For every teen, there will finally come a desire to cut loose from their parents. That is the beginning of the change from childhood to adulthood. However, the imaginings of a young adult can in no way match up to what’s coming. Young is sceptical about the ongoing change of adolescence. It can be very distressing. Understandably, a growing young is trying desperately to control it. Young adult still has to face the changed physical appearance of their identity. The arrogance of the adolescent towards the change and nature, in general, is nothing but their struggle against parents and features related to adulthood. Friedrich Nietzsche meant this when he wrote that man has turned against his best qualities with his morals.
Does shame have any function?
Shame has a function, indeed, and it has to do with growing up. Young will confront many things that blush them; something that they didn’t know, or didn’t want to know, or others didn’t want them to know. In the scientific literature, the role of shame has remained chiefly undefined. Still, it can be linked with the psychological mechanisms of growing up: its function is to prevent a child and teen from growing up too soon. To be more precise, shame strengthens awareness of the young themselves. That is why shame is a protection mechanism. We can only understand Freud’s view of the Oedipus complex in a meaningful way if we think the anger directed—not so much at the parents, but more at the adulthood the parents represent. Also, the theory of libido’s significant contribution to human progress would be more meaningful if we connect it with the substantial contribution of volition rather than sexuality itself.
Shame is one of the hallmarks of youth and is therefore forbidden in wild nature. Adam and Eve’s shame revealed them mentally immature (adolescent) and therefore unsuitable for the Paradise (nature).
Psychology of youth
The young are usually unstable, dissatisfied with themselves, short-sighted, and sensitive, mainly because they are losing interest in the world of their childhood. Mentally, adolescence and puberty come into being of waiting for the future change, and the uncertainty that the shift the young expects won’t come at all. The young hope at least to get their identity clarified. However, it means a struggle against natural development. In ancient times, the biggest challenge for a teenager was the surrounding reality and its dangers, but in the civilisations, it is the cultural environment—and the young themselves.
As young grow, they lose the open-minded ease, which covers people’s approval, values, authority, parents, home and family and a definite ego. Births, growing up, partings and deaths constantly struggle with the will, so rituals have been created to overcome them. We will challenge the meaningfulness of the childhood world and wonder about it openly. This confusion is considered as a distinctive sign of growing up to adulthood and even a signal of adulthood itself. Still, it is easy to understand that such an idea of adulthood is far too flimsy. The fragility of adulthood is a shared secret of all adults. It is the biggest secret of the whole civilisation!

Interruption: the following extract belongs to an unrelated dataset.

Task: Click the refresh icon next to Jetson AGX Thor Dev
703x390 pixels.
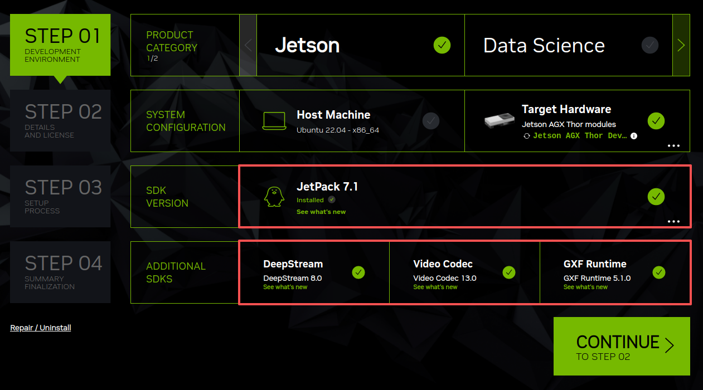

Childhood is not just preparing for future trials, and growing up is not an accomplishment of childhood missions. Confronting the familiar issues is preparing to leave the protection of childhood. Growing up means for most people still moving the natural barriers out of the way of one’s dreams and objectives (and after the years of growth, again, increasing of them). Families willingly support the fulfilment of goals of childhood and comfort in adversity. But, whatever the reason, it makes understanding life and adulthood harder.
Shame protects youth
The fact is that teens want not just any kind of adulthood but the one they have carefully prepared for themselves. They don’t care about adulthood, which could make them but ashamed. They do not care about the adulthood of breeding, illnesses and ageing, which they see mostly wretched and bestial. They do not want to be ashamed of mental unpredictability and stupidity, not to mention the adult being out-of-date and pitiful. So they are constantly in danger of rejecting the very thing they are growing up towards—and talking about humans, this risk is realised.
When psychology describes childhood and adolescence as personality development, these interpretations usually rely on human cultivation’s importance. Nature didn’t, however, plan childhood and youth as permanent, and the properties of childhood and adolescence, for example, the personality, identity, or even the language, to be everlasting. The earlier human species dropped almost everything they had learned. The developmental disorder of the modern human was the game-changer: it enabled life-long learning. As early humans understood the usefulness of knowledge, also the innate desire to teach came into being. The teaching influenced interaction and dependence between men, and it supported and increased the characteristics of adolescents coming up. Everybody knows that children are built to learn and that they learn eagerly. We do not know that learning has a biological background, which is why it is meant to be temporary only.